Our ACER-accredited Online Teaching course offers an in-depth, evidence-based approach and is now offered as an intensive, with new intakes added regularly to meet demand from Australia’s educators.
The case for assessment
With NAPLAN cancelled in 2020, formalised assessment is unlikely to be an item on your Term 2 agenda. However, many questions will need answers once this period of instability ends. How will students cope with the transition to remote learning? Will some flourish while others are left behind? Do students and teachers possess enough digital literacy to navigate the world of remote learning? Will some curriculum areas suffer more than others? Will students continue to grow in their learning – and how will we know if they do?
A series of reports commissioned by the Australian Government published recently suggests that there may be far-reaching educational disadvantage disproportionately affecting already vulnerable children as a result of the current situation, and suggests that performance in certain subjects – in particular, numeracy – will be negatively affected.
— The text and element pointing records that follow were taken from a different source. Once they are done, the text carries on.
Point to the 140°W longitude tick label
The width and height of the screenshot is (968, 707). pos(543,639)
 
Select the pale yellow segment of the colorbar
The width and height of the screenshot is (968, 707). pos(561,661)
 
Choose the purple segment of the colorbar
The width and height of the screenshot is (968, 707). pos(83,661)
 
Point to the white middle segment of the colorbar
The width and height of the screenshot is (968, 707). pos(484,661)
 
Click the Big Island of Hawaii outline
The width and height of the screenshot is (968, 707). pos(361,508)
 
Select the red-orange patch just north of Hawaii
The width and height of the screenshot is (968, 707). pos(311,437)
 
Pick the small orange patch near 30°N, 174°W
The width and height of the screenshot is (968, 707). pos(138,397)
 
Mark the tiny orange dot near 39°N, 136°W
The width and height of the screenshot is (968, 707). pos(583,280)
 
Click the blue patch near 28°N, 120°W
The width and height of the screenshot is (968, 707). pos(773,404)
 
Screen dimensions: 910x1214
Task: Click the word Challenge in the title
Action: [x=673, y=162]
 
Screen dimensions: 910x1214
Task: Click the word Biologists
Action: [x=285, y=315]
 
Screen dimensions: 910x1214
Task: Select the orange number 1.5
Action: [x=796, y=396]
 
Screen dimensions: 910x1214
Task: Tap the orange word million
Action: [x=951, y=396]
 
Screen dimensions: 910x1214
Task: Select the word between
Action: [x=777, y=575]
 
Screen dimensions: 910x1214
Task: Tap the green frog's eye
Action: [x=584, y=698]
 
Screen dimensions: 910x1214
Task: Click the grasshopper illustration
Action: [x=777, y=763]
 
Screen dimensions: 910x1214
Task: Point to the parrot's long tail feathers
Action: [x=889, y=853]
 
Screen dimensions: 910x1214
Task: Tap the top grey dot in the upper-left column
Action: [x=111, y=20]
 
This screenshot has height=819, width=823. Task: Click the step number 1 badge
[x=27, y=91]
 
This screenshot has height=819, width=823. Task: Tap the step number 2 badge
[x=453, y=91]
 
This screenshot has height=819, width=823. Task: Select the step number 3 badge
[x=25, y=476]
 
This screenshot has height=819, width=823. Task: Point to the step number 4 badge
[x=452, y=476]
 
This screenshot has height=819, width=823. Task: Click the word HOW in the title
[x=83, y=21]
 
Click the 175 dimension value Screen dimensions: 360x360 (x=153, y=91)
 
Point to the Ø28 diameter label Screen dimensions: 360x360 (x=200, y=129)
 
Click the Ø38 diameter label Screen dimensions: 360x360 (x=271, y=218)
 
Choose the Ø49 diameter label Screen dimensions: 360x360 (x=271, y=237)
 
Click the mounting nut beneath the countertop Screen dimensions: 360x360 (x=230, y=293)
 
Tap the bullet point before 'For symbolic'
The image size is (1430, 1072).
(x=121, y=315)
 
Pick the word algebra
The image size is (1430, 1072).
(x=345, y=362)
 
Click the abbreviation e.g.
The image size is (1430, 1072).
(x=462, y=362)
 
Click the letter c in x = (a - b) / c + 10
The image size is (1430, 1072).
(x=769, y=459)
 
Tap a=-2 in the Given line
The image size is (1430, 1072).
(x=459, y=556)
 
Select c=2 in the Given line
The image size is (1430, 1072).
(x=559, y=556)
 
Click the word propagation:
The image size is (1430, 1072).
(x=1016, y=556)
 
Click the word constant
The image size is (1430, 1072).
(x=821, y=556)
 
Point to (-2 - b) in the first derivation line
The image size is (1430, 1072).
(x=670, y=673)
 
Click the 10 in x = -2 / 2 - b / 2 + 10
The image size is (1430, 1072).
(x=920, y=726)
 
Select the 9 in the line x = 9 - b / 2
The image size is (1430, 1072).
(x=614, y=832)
These predictions will be borne out – or not – in your assessment data and mitigated by quality targeted teaching. Most schools administer PAT assessments in Term 3 and Term 4 and, if this is you, we recommend sticking to that schedule; the research shows that standardised assessments are most effective in measuring progress when administered around 9-12 months apart. Other schools are administering PAT in Term 2 and we have made special provisions to help them out.
However, teachers may benefit from short-term diagnostic information in Term 2 and parents may be keen to see tangible evidence of their child’s progress. ACER Certificates are a self-paced program in mathematics and reading that can be completed at home and awarded by teachers to students on their return to school.
It’s hard to know when Australian education will return to ‘normal’ – or what that normal will look like when it does – so it is reassuring to know that data can provide a degree of certainty in uncertain times, giving teachers the evidence they need to pinpoint starting points for learning, to target their teaching, to find resources appropriate for remote delivery and to get a reliable picture of their students’ progress over time. It’s how we use that data that may be the ultimate determinant of the success of remote learning in Term 2 2020.